Category Archives: painting

Art Quiltlet: 38/52

batik-flowers

Ooh, I do like this one. (I like all of them. But still.) This began as a white piece of cotton, and, using a watercolor painting in my sketchbook as a guide, I outlined the flowers using gel glue. The lines that are still white were originally protected by the glue which, when dry, acts as a resist. This process is called glue batik and is a low-tech and inexpensive way to play with batik. Once the glue was dry, I added color using brushes and watered-down acrylic paint (rather than dyeing the fabric, as you would with yardage of batik). In-process photos were shared on Instagram.

I did have some areas where the glue barrier between the two colors wasn’t thick enough, and there was some bleeding. But the blending works. Once the fabric was dry, I washed out the glue, let it dry again, and then added stitching by both machine and by hand (some very subtle stem stitch on the petals using just one strand of embroidery floss). This is definitely a technique I could use again, and larger, or as part of a larger composition.

Art Quiltlet: 36/52

I swear I have other stuff going on besides these quiltlets, which I have such good intentions of posting about, and then the week goes by in a whooosh! of driving kids to schools and bus stops and picking them up again and cooking and packing lunches and cleaning and eking out some time to actually sew or read before falling asleep drooling at a ridiculously early hour most nights. But! I’m keeping up on quiltlets. Sometimes I finish one and immediately think, This one has to go bigger, too. Like, for instance, when I finished this week’s.

Symbols art quiltlet at amyhoodarts.com

I took photos as I went with this one, because I knew it was going to be a multi-step process. First I added color to white fabric using Neocolor II water-soluble pastels; they went on dry, then I wet with a brush.

painted fabric amyhoodarts.com

While that dried, I made a foam printing plate. But scratch foam printing results in a block of paint with the scratched-out part allowing the paper (or fabric, in this case) to show through. I decided I wanted more of the fabric visible, so I decided to cut a stencil out of freezer paper. I drew this free-hand, not terribly worried about getting everything exactly even or all the shapes the same size. Here’s the stencil ironed onto the fabric.

freezer paper stencil amyhoodarts.com

Then I painted it black, let it dry, and heat-set the ink. After peeling off the stencil, I had this:

freezer paper stencil amyhoodarts.com

Finally, I added the white geometric stitching, cropped, and finished. As I was stitching, my husband walked by and said, “I like that fabric.”

“I made it!” I said. And how cool is that? I really need to finish gathering the dyeing and batik supplies. That’s one of my goals for September–to have everything I need by the end of the month. Another is to freshen up this site a bit. And post a little more. Goals are good, hmm?

Art Quiltlet: 30/52

Mountains art quiltlet at amyhoodarts.com

I finished the year’s thirtieth art quiltlet on Saturday night, so it had to wait until today to post.
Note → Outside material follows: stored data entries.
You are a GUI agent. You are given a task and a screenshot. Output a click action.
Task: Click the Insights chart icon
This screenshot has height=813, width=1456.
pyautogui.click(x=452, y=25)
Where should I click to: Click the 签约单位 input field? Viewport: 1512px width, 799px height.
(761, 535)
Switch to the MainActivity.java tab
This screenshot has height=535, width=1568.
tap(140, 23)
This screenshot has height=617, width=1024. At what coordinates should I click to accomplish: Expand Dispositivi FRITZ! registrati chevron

It’s hard to do justice with a photograph, but here we are. I bought myself some new art supplies this week, long-coveted Neocolor II water-soluble wax oil pastels (except I bought them at my local art supply store, and how I love having one!!). To create this, I used a watercolor painting I made a while ago (I didn’t date it, shame on me), which was inspired by a photo in the National Geographic Instagram feed, which I can no longer easily find because if there’s a way to sort favorites on IG, I don’t know it.

watercolor at amyhoodarts.com

To create the art quiltlet, I laid dry color down with the pastels, then blended with a wet paint brush. When it was dry, I made my quilt sandwich using flannel rather than batting, and added the stitching. At that point I decided to add a little more color in some spots with the pastels. More drying, then I was able to crop and finish.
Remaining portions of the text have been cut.